**DOCUMENT SECTION**
At a Dec. 18 meeting of its Executive Board and political committee, the Oregon AFL-CIO made three political endorsements: Brad Avakian for re-election as Oregon labor commissioner, Oregon Nurses Association staff representative Rob Nosse for state representative in House District 42, and a “yes” vote on a “driver’s card” referendum that will appear on the November 2014 ballot. The state labor federation endorsed U.S. Sen. Jeff Merkley’s re-election at its biennial convention last September.
Republican state Reps. Kim Thatcher and Sal Esquivel oppose a law passed in the 2013 legislative session that requires Oregon to issue resident driver’s cards without requiring that applicants prove legal presence in the United States. So they led a signature gathering effort to refer the law to voters. The driver’s card, which requires passing a drivers test to obtain, allows holders to drive legally in Oregon for three years. Unlike the driver’s license, which is good for five years, the driver’s card is not accepted by federal or state governments as a form of identification when applying for services that require citizenship or legal residency.
Oregon Legislative and Communications Director Elana Guiney said it’s not just foreign-born residents who have trouble getting a regular driver’s license: some senior citizens, and homeless and indigent individuals who don’t have an address or place to store records, also have had difficulty.
A “yes” vote on the referendum is a vote to uphold the law as passed by the Legislature.

**PROVIDED DATA**
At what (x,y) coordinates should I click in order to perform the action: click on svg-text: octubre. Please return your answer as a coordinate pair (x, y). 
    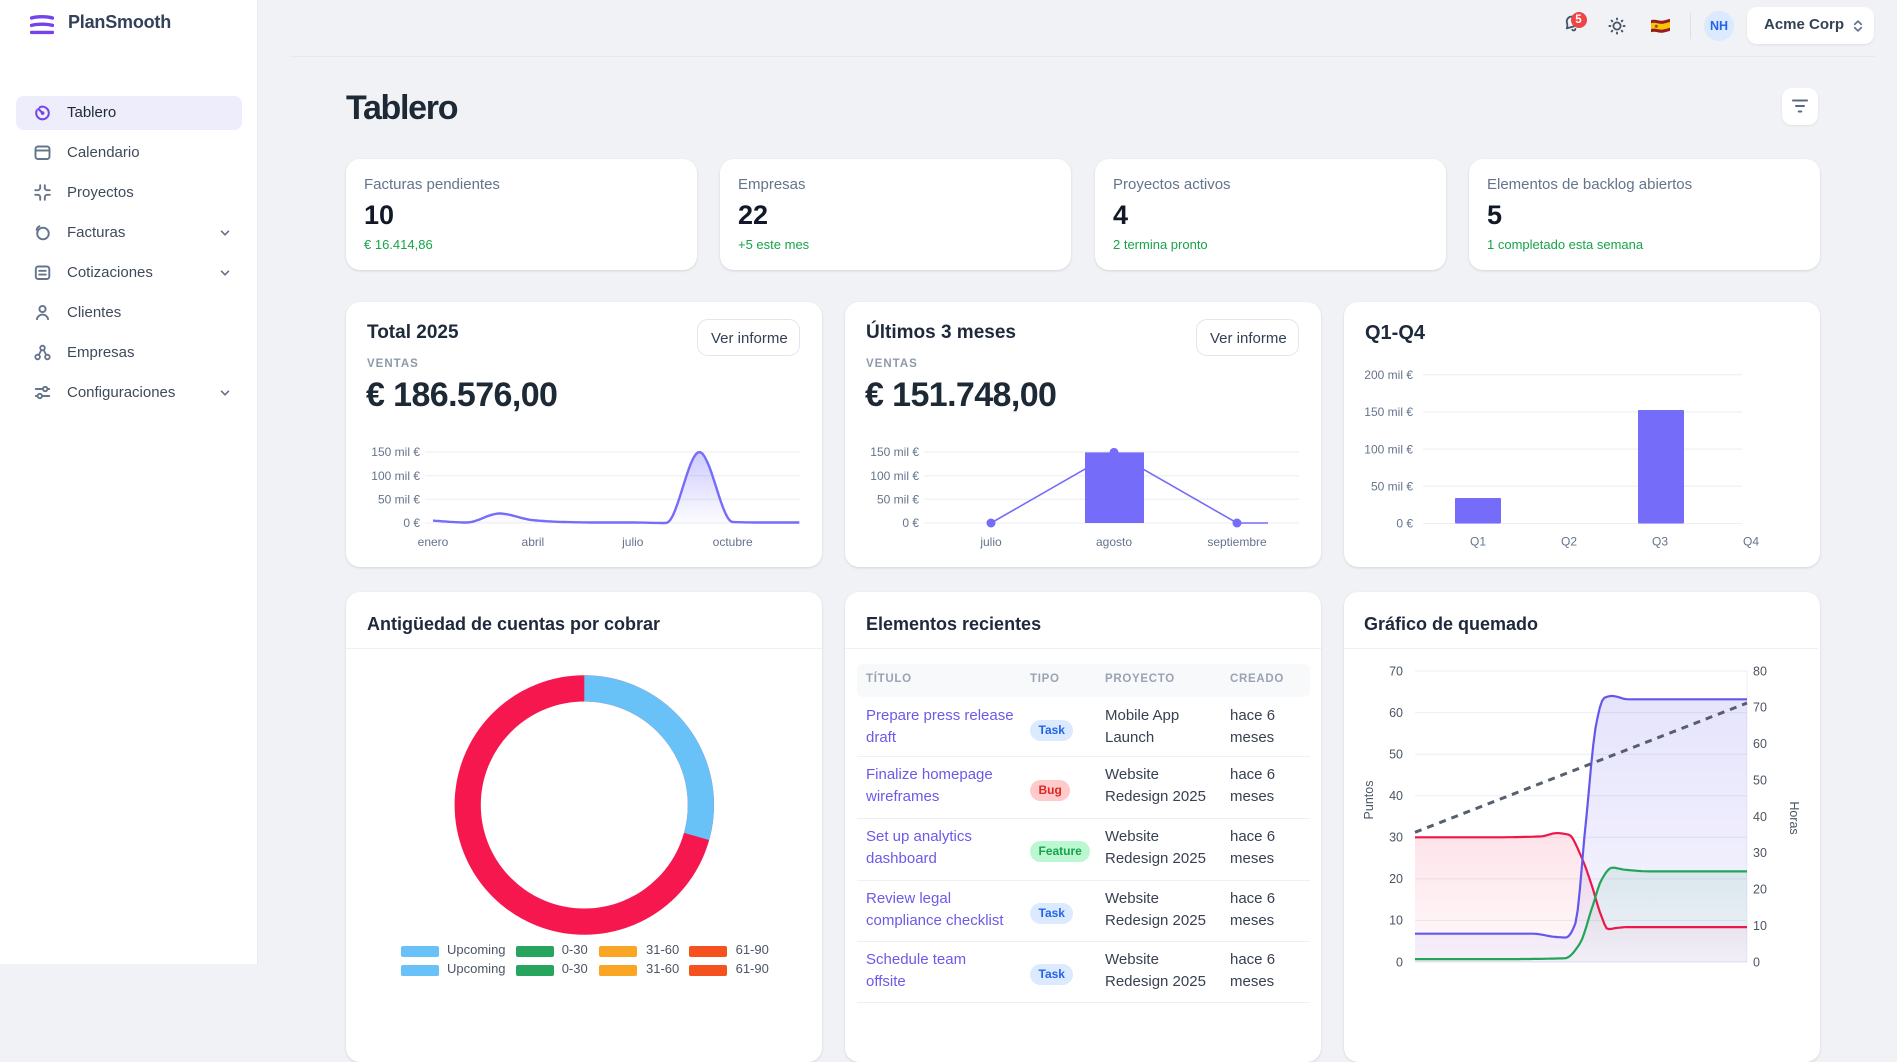
    Looking at the image, I should click on (733, 542).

**QUESTIONS**
• A. In the article on the Oregon AFL-CIO endorsements, how many years does a driver's card let its holder drive legally in Oregon?
• B. Reproduce the part of the article on the Oregon AFL-CIO endorsements between "Republican state Reps." and "or legal residency.", inclusive.
• C. Using the article on the Oregon AFL-CIO endorsements, explain why Republican state Reps. Kim Thatcher and Sal Esquivel led a signature gathering effort.

**ANSWER SECTION**
• A. Three years.

• B.
Republican state Reps. Kim Thatcher and Sal Esquivel oppose a law passed in the 2013 legislative session that requires Oregon to issue resident driver’s cards without requiring that applicants prove legal presence in the United States. So they led a signature gathering effort to refer the law to voters. The driver’s card, which requires passing a drivers test to obtain, allows holders to drive legally in Oregon for three years. Unlike the driver’s license, which is good for five years, the driver’s card is not accepted by federal or state governments as a form of identification when applying for services that require citizenship or legal residency.

• C. They oppose a 2013 law that requires Oregon to issue resident driver's cards without requiring applicants to prove legal presence in the United States. They gathered signatures so that the law would be referred to voters.